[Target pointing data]
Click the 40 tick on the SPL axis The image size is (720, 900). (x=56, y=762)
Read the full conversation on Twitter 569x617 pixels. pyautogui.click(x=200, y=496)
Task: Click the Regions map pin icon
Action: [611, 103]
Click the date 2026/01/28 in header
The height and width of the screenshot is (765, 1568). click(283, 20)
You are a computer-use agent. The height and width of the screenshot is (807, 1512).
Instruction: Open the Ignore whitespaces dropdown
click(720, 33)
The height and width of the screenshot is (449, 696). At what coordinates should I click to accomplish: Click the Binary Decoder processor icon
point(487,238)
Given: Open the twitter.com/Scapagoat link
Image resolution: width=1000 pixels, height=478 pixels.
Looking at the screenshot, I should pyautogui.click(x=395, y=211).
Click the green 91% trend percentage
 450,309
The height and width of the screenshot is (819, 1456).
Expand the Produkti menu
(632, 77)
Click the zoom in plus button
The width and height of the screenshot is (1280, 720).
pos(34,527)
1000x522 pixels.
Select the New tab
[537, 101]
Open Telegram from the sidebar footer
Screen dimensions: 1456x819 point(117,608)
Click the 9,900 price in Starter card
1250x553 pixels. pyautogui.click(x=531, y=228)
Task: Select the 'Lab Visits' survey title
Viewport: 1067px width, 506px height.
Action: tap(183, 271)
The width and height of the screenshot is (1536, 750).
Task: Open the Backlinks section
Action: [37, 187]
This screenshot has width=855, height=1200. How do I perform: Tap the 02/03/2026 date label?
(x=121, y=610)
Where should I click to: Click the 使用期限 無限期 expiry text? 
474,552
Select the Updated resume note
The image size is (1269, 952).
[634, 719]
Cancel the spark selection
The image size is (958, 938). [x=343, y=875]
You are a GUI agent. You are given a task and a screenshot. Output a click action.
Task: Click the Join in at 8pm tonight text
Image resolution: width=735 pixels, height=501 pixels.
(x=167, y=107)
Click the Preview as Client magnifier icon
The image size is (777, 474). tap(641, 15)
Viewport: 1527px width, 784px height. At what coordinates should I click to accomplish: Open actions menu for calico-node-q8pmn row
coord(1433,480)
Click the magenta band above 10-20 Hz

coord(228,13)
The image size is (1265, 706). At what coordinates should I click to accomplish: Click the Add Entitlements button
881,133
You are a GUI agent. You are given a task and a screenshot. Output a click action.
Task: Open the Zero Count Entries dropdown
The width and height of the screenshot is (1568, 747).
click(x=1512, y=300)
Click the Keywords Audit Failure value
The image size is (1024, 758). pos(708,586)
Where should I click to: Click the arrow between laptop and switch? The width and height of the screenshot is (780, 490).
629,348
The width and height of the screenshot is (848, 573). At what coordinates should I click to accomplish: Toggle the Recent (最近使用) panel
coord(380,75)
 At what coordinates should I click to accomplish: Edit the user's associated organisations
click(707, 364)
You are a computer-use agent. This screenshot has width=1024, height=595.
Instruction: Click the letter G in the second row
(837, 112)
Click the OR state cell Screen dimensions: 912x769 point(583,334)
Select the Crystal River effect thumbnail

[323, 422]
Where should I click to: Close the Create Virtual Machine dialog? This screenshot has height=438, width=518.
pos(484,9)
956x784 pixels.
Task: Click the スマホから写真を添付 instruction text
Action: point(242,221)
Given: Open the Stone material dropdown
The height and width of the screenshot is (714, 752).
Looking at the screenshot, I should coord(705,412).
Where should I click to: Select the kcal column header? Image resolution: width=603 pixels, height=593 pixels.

▶ **EXERCISE**:
Reproduce every item above character for character, keeping each line break where it falls.

▶ **RESPONSE BELOW**:
Click the 40 tick on the SPL axis The image size is (720, 900). (x=56, y=762)
Read the full conversation on Twitter 569x617 pixels. pyautogui.click(x=200, y=496)
Task: Click the Regions map pin icon
Action: [611, 103]
Click the date 2026/01/28 in header
The height and width of the screenshot is (765, 1568). click(283, 20)
You are a computer-use agent. The height and width of the screenshot is (807, 1512).
Instruction: Open the Ignore whitespaces dropdown
click(720, 33)
The height and width of the screenshot is (449, 696). At what coordinates should I click to accomplish: Click the Binary Decoder processor icon
point(487,238)
Given: Open the twitter.com/Scapagoat link
Image resolution: width=1000 pixels, height=478 pixels.
Looking at the screenshot, I should pyautogui.click(x=395, y=211).
Click the green 91% trend percentage
 450,309
The height and width of the screenshot is (819, 1456).
Expand the Produkti menu
(632, 77)
Click the zoom in plus button
The width and height of the screenshot is (1280, 720).
pos(34,527)
1000x522 pixels.
Select the New tab
[537, 101]
Open Telegram from the sidebar footer
Screen dimensions: 1456x819 point(117,608)
Click the 9,900 price in Starter card
1250x553 pixels. pyautogui.click(x=531, y=228)
Task: Select the 'Lab Visits' survey title
Viewport: 1067px width, 506px height.
Action: tap(183, 271)
The width and height of the screenshot is (1536, 750).
Task: Open the Backlinks section
Action: [37, 187]
This screenshot has width=855, height=1200. How do I perform: Tap the 02/03/2026 date label?
(x=121, y=610)
Where should I click to: Click the 使用期限 無限期 expiry text? 
474,552
Select the Updated resume note
The image size is (1269, 952).
[634, 719]
Cancel the spark selection
The image size is (958, 938). [x=343, y=875]
You are a GUI agent. You are given a task and a screenshot. Output a click action.
Task: Click the Join in at 8pm tonight text
Image resolution: width=735 pixels, height=501 pixels.
(x=167, y=107)
Click the Preview as Client magnifier icon
The image size is (777, 474). tap(641, 15)
Viewport: 1527px width, 784px height. At what coordinates should I click to accomplish: Open actions menu for calico-node-q8pmn row
coord(1433,480)
Click the magenta band above 10-20 Hz

coord(228,13)
The image size is (1265, 706). At what coordinates should I click to accomplish: Click the Add Entitlements button
881,133
You are a GUI agent. You are given a task and a screenshot. Output a click action.
Task: Open the Zero Count Entries dropdown
The width and height of the screenshot is (1568, 747).
click(x=1512, y=300)
Click the Keywords Audit Failure value
The image size is (1024, 758). pos(708,586)
Where should I click to: Click the arrow between laptop and switch? The width and height of the screenshot is (780, 490).
629,348
The width and height of the screenshot is (848, 573). At what coordinates should I click to accomplish: Toggle the Recent (最近使用) panel
coord(380,75)
 At what coordinates should I click to accomplish: Edit the user's associated organisations
click(707, 364)
You are a computer-use agent. This screenshot has width=1024, height=595.
Instruction: Click the letter G in the second row
(837, 112)
Click the OR state cell Screen dimensions: 912x769 point(583,334)
Select the Crystal River effect thumbnail

[323, 422]
Where should I click to: Close the Create Virtual Machine dialog? This screenshot has height=438, width=518.
pos(484,9)
956x784 pixels.
Task: Click the スマホから写真を添付 instruction text
Action: point(242,221)
Given: Open the Stone material dropdown
The height and width of the screenshot is (714, 752).
Looking at the screenshot, I should coord(705,412).
Where should I click to: Select the kcal column header? Image resolution: width=603 pixels, height=593 pixels.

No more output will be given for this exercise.